There's no doubt Johnny Depp is a fine actor and endlessly creative, but I wouldn't cast him as Mozart's Don Giovanni because Don Giovanni is a bass, has to be a bass, that's the way Mozart wrote it, and if any opera company transposed the score to make the part singable by a movie star baritone, they'd be quite rightly trashed by everybody who gives a damn about Mozart's original intentions.

It's possible to reject the entire idea that the film version of a Broadway show needs a movie star in the lead anyway. Name the movie star in the Rocky Horror Picture Show. There's a whole generation of deviates who thank God every day they didn't recast Tim Curry. Anybody think My Fair Lady would have been worse if Eliza Doolittle had been played by Julie Andrews, the original Broadway actress, instead of the overdubbed movie star Audrey Hepburn? Jack Warner was rightly raked over the coals for that decision. Sometimes the film of a Broadway show is literally ruined because they cast a movie star instead of a singer. (Man of la Mancha, anyone?) Sometimes, and I know this is a stretch, you want to hear a song sung by an incredible voice, not just an adequate one. Nobody will ever sing If Ever I Would Leave You as good as Robert Goulet, and history will never forget and never forgive the moron who cast Franco Nero instead of Goulet as Sir Lancelot in the film of Camelot.

Yes, the film of Sweeney Todd works the way it is. It doesn't just work, it's one of the best films of the year. But it could have been better. Maybe the director's cut with all the missing music will raise it into the rarefied strata of the best films ever made.

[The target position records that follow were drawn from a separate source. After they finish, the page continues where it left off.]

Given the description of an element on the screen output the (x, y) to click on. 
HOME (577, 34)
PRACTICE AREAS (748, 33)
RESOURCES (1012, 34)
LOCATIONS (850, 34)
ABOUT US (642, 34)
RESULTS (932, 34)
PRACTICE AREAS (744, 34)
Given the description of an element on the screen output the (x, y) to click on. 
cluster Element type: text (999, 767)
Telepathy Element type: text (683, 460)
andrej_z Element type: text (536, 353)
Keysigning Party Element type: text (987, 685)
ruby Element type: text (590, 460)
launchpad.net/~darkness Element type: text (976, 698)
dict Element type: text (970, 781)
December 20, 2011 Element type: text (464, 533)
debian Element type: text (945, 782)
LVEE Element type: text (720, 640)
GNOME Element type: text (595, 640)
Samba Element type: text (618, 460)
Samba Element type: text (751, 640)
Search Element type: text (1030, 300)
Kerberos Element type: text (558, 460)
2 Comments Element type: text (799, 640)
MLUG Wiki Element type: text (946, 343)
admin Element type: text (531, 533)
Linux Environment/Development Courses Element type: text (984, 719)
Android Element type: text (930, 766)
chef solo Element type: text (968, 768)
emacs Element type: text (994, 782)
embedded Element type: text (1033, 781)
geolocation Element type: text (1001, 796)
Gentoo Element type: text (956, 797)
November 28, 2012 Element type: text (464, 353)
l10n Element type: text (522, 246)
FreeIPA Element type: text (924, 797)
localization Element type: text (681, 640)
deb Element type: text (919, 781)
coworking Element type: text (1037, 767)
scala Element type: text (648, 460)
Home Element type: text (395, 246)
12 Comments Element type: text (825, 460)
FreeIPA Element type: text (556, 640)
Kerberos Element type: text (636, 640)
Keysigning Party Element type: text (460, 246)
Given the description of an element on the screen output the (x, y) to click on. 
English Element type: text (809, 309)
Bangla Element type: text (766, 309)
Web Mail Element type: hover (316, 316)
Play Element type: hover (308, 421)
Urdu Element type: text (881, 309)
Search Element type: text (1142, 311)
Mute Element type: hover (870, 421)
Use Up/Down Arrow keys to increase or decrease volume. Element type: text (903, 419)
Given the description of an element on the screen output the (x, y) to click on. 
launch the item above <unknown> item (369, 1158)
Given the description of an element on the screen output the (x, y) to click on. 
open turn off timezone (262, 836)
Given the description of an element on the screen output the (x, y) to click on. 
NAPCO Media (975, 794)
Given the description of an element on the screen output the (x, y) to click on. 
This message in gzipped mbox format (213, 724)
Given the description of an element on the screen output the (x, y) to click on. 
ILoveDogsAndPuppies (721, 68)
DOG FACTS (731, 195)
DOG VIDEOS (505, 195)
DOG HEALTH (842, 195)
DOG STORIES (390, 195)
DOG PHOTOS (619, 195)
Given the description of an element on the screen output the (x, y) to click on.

Bittorrent of a DVD screener of Sweeney Todd.



Please oh please buy the Original Broadway Cast Album
instead of the soundtrack of the film

3 comments:

  1. agree, agree, agree!!
    If you have never seen the original then I'm sure it's fine..... but I'm still grieving for the loss of the overture.... and more hot pies.....
    oh...and that most beautiful of music intervals 'Naive"... oh how I missed that note.....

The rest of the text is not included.